Packaging and storage—
Preserve in well-closed containers. No storage requirements specified.
Identification—
A:
Dissolve 1.4 g of Sorbitol Solution in 75 mL of water. Transfer 3 mL of this solution to a 15-cm test tube, add 3 mL of freshly prepared catechol solution (1 in 10), mix, add 6 mL of sulfuric acid, mix again, and gently heat the tube in a flame for about 30 seconds: a deep pink or wine color appears.
B:
The retention time of the major peak in the chromatogram of the Assay preparation corresponds to that in the chromatogram of the Standard preparation, as obtained in the Assay.
pH 
791
:
between 5.0 and 7.5, in a 14% (w/w) solution of Sorbitol Solution in carbon dioxide-free water.
Residue on ignition 281:
not more than 0.1%, calculated on the anhydrous basis, determined on a 2-g portion, accurately weighed.
Reducing sugars—
To an amount of Sorbitol Solution, equivalent to 3.3 g on the anhydrous basis, add 3 mL of water, 20.0 mL of cupric citrate TS, and a few glass beads.

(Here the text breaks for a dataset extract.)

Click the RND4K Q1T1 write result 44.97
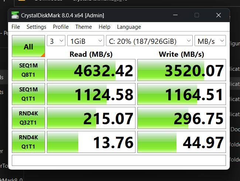The width and height of the screenshot is (240, 181). pyautogui.click(x=181, y=142)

Heat so that boiling begins after 4 minutes, and maintain boiling for 3 minutes. Cool rapidly, and add 40 mL of diluted acetic acid, 60 mL of water, and 20.0 mL of 0.05 N iodine VS. With continuous shaking, add 25 mL of a mixture of 6 mL of hydrochloric acid and 94 mL of water. When the precipitate has dissolved, titrate the excess of iodine with 0.05 N sodium thiosulfate VS using 2 mL of starch TS, added towards the end of the titration, as an indicator. Not less than 12.8 mL of 0.05 N sodium thiosulfate VS is required, corresponding to not more than 0.3% of reducing sugars, on the anhydrous basis, as glucose. The amount determined in this test is not included in the calculated amount under Other Impurities.
Limit of nickel—
Test solution—
Dissolve 20.0 g of Sorbitol Solution in diluted acetic acid, and dilute with diluted acetic acid to 100.0 mL. Add 2.0 mL of a saturated ammonium pyrrolidine dithiocarbamate solution (containing about 10 g of ammonium pyrrolidine dithiocarbamate per L) and 10.0 mL of methyl isobutyl ketone, and shake for 30 seconds. Protect from bright light. Allow the two layers to separate, and use the methyl isobutyl ketone layer.
Blank solution—
Prepare as directed for Test solution, except to omit the use of the Sorbitol Solution.
Standard solutions—
Prepare as directed for Test solution, except to prepare three solutions by adding 0.5 mL, 1.0 mL, and 1.5 mL of nickel standard solution TS.
Procedure—
Set the instrument to zero using the
Blank solution. Concomitantly determine the absorbances of the
Standard solutions and the
Test solution at least three times each, at the wavelength of maximum absorbance at 232.0 nm, with a suitable atomic absorption spectrophotometer (see
Spectrophotometry and Light-Scattering 851) equipped with a nickel hollow-cathode lamp and an air–acetylene flame. Record the average of the steady readings for each of the
Standard solutions and the
Test solution. Between each measurement, aspirate the
Blank solution, and ascertain that the reading returns to zero. Plot the absorbances of the
Standard solutions and the
Test solution versus the added quantity of nickel. Extrapolate the line joining the points on the graph until it meets the concentration axis. The distance between this point and the intersection of the axes represents the concentration of nickel in the
Test solution. Not more than 1 µg per g, calculated on the anhydrous basis, is found.
Assay—
Mobile phase, Resolution solution, Standard preparation, and Chromatographic system—
Proceed as directed in the
Assay under
Sorbitol.
Assay preparation—
Accurately weigh about 0.12 g of Sorbitol Solution, dissolve in and dilute with water to about 20 g. Accurately record the final solution weight, and mix thoroughly.
Procedure—
Proceed as directed in the
Assay under
Sorbitol. Calculate the percentage of
D-sorbitol (C
6H
14O
6) in the portion of Sorbitol Solution taken by the formula:
100(CS / CU)(rU / rS),
in which
CS is the concentration, in mg per g, of
USP Sorbitol RS in the
Standard preparation; CU is the concentration, in mg per g, of Sorbitol Solution in the
Assay preparation; and
rU and
rS are the peak responses obtained from the
Assay preparation and the
Standard preparation, respectively.